Ohio high school athletes will have to wait until college to take advantage of name, image and likeness opportunities.
At least for now.
Over a 16-day referendum period, 813 Ohio High School Athletic Association schools voted on an NIL proposal that would have given prep athletes in the state the ability to make earnings off their name, image and likeness. The proposal failed, with a vote of 538 against to 254 for, with OHSAA announcing the decision Tuesday morning.
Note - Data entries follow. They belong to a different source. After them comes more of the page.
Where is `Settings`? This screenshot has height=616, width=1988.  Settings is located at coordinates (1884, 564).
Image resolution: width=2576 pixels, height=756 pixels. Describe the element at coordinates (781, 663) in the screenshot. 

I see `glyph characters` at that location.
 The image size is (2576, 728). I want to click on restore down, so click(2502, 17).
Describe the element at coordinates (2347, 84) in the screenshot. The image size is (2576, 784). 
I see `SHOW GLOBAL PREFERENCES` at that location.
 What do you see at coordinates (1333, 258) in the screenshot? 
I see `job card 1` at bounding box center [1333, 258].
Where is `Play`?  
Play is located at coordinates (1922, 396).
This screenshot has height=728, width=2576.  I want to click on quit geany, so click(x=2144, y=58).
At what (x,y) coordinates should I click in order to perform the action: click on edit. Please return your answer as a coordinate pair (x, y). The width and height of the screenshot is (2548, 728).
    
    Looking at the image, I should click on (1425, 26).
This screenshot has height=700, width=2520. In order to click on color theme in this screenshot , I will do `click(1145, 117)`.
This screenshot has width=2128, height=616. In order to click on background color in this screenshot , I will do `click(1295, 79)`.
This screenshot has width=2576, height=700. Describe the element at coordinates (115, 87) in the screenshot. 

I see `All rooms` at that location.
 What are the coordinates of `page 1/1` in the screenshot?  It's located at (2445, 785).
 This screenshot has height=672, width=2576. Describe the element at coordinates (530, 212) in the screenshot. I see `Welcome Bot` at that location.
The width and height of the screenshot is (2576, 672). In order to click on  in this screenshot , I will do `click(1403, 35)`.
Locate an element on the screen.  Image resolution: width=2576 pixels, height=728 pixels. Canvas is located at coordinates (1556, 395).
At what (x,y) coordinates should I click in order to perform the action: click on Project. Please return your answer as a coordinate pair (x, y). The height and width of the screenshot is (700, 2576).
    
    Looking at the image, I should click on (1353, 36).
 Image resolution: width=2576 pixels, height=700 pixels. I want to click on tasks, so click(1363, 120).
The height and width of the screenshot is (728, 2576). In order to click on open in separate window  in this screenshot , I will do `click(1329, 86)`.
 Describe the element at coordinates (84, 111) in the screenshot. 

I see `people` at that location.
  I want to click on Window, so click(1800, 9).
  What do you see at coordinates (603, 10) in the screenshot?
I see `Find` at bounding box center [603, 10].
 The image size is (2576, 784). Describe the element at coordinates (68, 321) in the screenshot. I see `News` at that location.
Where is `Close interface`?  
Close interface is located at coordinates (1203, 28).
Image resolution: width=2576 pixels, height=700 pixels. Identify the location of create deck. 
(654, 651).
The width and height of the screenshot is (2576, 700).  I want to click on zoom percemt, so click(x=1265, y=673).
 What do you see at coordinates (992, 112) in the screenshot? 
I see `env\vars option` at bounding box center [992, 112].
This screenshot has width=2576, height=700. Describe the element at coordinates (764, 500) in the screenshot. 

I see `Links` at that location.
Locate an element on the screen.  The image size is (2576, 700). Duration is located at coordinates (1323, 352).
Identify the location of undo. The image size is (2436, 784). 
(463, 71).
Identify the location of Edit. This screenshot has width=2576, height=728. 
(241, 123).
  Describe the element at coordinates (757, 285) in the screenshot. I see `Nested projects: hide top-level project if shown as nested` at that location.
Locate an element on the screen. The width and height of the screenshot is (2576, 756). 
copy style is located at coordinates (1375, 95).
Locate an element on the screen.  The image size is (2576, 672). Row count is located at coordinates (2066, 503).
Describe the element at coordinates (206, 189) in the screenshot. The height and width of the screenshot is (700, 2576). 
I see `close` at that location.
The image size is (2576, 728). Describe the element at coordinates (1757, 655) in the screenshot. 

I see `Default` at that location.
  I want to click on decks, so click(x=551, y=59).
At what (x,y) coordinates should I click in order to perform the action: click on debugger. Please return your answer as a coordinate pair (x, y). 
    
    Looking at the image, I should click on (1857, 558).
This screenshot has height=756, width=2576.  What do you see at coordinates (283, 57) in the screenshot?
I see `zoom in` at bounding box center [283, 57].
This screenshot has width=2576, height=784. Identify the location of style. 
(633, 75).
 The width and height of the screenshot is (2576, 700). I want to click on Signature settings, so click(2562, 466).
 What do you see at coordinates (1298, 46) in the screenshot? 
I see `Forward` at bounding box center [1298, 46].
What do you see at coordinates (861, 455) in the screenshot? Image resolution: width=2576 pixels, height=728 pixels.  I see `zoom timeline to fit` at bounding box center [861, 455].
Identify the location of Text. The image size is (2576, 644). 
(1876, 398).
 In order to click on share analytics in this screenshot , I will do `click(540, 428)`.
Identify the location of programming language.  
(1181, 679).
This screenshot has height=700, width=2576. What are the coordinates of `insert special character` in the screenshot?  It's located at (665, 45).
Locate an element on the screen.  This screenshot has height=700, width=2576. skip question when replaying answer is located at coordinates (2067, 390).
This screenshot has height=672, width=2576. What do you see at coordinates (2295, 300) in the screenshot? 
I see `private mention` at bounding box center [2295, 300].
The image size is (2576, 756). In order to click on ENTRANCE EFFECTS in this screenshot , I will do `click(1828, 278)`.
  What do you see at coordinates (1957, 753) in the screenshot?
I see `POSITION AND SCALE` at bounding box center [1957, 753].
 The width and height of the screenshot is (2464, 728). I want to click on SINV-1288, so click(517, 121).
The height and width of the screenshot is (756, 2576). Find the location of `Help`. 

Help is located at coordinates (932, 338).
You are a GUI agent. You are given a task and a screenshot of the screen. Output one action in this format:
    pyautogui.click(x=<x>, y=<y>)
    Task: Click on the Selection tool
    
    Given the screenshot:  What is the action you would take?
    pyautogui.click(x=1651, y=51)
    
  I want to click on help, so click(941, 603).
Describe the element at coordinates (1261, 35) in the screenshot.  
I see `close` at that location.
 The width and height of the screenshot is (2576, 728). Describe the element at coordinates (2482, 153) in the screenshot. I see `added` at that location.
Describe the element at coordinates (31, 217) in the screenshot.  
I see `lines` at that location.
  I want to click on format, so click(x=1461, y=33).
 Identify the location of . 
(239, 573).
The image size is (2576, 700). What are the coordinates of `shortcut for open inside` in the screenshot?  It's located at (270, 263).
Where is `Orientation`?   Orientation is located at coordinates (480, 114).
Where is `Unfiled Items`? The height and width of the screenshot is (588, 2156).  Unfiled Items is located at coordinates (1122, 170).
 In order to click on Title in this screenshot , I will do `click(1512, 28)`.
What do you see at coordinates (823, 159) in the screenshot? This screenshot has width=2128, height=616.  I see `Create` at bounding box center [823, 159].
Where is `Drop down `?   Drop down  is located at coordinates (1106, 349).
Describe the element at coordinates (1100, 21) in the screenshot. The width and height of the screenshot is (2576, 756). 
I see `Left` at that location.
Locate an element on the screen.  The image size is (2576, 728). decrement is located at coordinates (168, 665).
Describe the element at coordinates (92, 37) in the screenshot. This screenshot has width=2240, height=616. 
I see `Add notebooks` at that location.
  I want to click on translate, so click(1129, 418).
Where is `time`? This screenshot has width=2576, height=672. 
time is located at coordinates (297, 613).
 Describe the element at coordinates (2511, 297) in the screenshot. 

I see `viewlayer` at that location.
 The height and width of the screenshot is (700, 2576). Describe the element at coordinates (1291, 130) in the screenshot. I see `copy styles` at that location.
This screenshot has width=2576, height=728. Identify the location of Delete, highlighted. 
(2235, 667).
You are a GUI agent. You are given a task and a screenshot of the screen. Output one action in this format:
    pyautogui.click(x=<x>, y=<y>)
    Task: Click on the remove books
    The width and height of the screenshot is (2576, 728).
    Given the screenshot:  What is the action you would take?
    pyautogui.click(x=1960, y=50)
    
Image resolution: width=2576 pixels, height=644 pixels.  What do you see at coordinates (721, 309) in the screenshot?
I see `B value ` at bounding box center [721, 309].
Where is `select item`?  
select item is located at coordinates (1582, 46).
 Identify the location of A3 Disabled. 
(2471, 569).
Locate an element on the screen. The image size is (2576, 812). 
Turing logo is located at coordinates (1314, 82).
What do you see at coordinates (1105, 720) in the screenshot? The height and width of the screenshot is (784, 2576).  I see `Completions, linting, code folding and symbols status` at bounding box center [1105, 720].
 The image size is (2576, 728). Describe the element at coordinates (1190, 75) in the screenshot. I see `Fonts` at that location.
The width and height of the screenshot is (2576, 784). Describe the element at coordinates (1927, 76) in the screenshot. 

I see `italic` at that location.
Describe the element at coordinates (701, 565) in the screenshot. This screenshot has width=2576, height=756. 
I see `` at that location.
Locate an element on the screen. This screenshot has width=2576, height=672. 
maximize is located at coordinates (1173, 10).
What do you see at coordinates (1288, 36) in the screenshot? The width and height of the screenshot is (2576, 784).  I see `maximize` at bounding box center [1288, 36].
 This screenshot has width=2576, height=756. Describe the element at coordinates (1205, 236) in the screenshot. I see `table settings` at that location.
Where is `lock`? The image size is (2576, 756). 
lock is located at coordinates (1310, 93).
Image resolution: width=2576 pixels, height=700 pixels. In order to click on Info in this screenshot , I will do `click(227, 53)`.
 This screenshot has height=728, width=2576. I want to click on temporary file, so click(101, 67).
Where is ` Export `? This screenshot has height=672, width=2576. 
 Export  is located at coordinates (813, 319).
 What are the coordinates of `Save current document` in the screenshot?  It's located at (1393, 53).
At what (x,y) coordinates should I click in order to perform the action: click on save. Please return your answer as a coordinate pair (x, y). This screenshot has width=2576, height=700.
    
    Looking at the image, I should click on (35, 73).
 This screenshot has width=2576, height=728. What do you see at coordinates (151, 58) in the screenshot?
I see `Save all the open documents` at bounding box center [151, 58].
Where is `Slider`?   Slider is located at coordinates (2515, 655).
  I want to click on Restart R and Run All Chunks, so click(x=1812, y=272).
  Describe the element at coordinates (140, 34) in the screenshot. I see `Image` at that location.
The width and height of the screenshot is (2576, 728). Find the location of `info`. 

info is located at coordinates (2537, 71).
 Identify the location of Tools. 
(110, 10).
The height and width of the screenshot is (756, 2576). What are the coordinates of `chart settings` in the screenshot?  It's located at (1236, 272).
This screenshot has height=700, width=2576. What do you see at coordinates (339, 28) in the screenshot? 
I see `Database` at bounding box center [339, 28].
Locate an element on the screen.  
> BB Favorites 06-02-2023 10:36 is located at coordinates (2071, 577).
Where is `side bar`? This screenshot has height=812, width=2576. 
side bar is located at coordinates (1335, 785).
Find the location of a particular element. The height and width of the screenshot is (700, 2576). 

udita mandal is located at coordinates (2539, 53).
#OHSAA REFERENDUM VOTING RESULTS: Member schools passed 12 of 14 referendum items. The #NIL proposal failed by a vote of 538 to 254.— OHSAA Sports (@OHSAASports) May 17, 2022
FULL RELEASE AND COMPLETE RESULTS: https://t.co/00SwdFyX4f pic.twitter.com/ue6y6T78lE
The proposal mirrored the one passed at the collegiate level last summer, and would have limited prep athletes from using their high school teams' logos or uniforms in any endorsement deal and would have forbidden an athlete to endorse gambling, alcohol or drugs and tobacco. But with the proposal failing, Ohio athletes will have to wait until college to pursue NIL opportunities or risk losing their amateur status at the high school level.
Nine states have passed legislation permitting NIL deals at the high school level: California, Alaska, Kansas, Colorado, Louisiana, Nebraska, New Jersey, New York and Utah.